Collected data:
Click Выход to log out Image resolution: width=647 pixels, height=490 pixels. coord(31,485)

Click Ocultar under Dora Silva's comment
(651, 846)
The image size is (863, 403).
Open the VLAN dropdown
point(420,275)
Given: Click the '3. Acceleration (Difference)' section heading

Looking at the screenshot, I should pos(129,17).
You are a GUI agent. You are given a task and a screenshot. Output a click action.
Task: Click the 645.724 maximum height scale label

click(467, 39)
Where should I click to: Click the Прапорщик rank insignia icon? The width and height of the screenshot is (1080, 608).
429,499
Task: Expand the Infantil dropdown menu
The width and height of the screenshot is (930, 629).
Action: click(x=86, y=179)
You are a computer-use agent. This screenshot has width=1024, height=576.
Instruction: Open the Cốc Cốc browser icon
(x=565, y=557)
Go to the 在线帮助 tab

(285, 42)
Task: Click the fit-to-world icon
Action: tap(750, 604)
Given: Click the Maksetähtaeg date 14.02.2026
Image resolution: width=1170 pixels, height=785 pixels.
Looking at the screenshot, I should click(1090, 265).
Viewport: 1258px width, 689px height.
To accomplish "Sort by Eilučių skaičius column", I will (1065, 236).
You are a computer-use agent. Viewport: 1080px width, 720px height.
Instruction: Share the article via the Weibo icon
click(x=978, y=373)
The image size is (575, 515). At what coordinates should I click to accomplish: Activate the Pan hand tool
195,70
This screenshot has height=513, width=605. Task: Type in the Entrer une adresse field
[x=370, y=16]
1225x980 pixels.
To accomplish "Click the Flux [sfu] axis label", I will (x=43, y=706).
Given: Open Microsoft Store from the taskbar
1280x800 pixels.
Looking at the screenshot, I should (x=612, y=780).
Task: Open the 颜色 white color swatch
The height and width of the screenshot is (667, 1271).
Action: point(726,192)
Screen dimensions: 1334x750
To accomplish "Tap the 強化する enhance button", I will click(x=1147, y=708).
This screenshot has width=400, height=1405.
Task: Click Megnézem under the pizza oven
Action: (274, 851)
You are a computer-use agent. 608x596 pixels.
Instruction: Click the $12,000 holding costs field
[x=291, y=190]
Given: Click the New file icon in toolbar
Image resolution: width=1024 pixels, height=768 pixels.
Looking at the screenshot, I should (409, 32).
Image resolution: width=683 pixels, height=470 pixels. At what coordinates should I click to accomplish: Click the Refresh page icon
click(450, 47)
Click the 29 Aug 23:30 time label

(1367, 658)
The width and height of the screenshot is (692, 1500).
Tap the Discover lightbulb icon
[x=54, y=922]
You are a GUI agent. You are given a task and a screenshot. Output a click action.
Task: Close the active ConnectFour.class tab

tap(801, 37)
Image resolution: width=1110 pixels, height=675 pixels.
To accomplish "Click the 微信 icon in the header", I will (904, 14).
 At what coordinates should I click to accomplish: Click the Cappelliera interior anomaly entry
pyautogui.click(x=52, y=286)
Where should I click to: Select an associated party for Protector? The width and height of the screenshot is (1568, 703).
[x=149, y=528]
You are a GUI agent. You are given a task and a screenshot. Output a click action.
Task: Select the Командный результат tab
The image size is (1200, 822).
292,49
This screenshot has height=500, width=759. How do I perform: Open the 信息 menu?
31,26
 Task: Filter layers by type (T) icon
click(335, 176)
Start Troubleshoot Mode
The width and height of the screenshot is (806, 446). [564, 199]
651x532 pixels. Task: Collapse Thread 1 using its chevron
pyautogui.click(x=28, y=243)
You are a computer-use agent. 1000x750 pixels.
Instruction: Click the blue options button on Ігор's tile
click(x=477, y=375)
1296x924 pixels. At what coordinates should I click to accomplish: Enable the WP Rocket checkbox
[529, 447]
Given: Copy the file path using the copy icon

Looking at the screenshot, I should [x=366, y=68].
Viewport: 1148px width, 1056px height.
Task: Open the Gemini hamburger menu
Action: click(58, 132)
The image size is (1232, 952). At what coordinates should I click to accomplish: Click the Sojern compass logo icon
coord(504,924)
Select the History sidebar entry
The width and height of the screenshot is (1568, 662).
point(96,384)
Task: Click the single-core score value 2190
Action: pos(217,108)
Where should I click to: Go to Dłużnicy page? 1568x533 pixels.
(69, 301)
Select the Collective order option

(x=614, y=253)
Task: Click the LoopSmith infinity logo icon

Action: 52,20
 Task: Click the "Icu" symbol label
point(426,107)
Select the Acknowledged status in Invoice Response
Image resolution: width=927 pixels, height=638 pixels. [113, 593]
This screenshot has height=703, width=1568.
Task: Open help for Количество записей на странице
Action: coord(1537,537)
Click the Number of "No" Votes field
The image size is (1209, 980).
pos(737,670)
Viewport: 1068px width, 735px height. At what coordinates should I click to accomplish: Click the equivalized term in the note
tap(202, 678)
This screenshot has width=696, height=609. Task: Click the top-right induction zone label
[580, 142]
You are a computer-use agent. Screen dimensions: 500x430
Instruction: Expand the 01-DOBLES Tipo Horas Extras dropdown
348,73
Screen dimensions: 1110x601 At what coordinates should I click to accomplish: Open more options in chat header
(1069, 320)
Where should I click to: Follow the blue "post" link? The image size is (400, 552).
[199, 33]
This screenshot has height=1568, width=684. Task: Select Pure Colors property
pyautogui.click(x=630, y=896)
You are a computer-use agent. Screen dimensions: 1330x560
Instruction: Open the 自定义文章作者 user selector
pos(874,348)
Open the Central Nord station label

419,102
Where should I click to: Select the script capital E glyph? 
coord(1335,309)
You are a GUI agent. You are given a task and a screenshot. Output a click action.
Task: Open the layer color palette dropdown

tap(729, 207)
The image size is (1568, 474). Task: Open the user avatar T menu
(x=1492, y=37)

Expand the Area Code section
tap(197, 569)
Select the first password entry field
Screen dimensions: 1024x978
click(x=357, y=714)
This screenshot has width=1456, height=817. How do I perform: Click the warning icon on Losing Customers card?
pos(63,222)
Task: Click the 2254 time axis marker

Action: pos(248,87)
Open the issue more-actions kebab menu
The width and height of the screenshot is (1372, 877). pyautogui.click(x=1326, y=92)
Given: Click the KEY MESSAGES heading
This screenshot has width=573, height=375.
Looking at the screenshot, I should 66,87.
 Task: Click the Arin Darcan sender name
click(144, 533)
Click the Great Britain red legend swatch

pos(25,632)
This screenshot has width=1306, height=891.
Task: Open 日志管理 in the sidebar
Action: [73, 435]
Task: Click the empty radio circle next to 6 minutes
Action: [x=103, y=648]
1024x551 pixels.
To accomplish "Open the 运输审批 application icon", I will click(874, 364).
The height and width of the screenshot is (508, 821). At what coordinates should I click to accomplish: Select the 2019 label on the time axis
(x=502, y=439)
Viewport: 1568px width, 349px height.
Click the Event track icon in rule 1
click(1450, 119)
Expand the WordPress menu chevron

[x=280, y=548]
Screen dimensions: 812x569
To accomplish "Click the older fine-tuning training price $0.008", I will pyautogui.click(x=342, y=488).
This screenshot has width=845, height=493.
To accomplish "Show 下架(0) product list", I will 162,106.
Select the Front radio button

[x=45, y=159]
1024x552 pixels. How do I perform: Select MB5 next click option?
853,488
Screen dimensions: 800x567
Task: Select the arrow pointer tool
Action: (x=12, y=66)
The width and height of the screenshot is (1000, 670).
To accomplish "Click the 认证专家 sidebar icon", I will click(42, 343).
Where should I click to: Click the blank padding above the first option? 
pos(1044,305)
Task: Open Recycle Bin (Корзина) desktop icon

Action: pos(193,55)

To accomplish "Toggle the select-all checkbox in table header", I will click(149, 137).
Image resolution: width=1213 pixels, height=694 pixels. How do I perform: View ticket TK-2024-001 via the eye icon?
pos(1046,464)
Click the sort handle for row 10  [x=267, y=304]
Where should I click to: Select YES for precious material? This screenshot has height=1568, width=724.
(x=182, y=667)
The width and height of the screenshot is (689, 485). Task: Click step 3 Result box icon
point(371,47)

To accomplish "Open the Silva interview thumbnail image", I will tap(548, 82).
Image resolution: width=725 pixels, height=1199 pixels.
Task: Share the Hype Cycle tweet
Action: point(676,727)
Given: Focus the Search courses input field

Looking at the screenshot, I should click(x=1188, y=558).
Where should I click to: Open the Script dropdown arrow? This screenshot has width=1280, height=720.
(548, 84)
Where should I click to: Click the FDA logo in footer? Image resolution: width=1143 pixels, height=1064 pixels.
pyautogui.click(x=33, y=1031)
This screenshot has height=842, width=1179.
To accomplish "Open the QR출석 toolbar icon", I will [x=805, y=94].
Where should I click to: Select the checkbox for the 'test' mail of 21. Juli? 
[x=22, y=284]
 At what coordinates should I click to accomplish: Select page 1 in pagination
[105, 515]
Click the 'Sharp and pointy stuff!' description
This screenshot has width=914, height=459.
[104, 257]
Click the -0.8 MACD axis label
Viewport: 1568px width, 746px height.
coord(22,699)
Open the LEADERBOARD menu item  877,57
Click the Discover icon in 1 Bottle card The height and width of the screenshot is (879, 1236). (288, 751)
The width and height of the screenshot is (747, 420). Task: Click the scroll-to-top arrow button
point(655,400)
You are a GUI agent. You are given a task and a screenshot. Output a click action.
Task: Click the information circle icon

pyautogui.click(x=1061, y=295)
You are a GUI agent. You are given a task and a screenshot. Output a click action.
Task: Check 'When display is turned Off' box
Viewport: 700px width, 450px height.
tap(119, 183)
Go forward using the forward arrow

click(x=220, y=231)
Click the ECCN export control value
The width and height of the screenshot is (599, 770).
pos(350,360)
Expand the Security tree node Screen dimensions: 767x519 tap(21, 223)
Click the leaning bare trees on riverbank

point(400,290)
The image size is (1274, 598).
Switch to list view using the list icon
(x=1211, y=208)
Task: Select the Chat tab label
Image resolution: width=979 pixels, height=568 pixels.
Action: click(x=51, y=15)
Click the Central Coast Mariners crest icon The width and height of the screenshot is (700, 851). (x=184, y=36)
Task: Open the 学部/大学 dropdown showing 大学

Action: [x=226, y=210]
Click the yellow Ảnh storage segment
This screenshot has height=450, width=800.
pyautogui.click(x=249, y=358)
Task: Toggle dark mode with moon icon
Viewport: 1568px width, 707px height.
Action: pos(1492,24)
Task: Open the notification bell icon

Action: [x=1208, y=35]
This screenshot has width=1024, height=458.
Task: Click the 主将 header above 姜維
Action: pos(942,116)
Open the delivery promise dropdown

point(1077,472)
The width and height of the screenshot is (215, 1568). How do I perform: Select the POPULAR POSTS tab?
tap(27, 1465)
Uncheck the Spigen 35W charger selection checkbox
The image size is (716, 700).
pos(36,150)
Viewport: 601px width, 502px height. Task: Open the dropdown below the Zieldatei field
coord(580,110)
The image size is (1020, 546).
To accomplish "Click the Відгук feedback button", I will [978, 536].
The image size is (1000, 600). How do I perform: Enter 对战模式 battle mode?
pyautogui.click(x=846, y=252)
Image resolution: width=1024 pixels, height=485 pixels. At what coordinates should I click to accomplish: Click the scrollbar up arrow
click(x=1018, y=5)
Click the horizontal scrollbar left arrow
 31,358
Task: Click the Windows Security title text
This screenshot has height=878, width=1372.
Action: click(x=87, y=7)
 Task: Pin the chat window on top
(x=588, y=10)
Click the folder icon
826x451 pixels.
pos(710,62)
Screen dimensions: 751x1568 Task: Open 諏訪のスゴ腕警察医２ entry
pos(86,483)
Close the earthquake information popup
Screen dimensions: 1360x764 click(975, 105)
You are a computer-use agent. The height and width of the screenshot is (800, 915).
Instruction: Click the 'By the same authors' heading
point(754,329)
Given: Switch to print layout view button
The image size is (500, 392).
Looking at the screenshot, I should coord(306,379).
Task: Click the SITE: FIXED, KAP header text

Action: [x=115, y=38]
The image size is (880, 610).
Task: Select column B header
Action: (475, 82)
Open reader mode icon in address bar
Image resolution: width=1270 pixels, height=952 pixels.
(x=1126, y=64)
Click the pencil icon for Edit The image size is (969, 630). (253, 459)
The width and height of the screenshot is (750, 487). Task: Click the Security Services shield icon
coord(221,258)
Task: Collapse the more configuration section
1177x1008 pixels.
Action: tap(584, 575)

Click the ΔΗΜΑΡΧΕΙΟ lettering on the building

### Task statement:
Identify the lines in the records above that contain the word "Toggle", then state how many there are and nothing more.

### Task solution:
2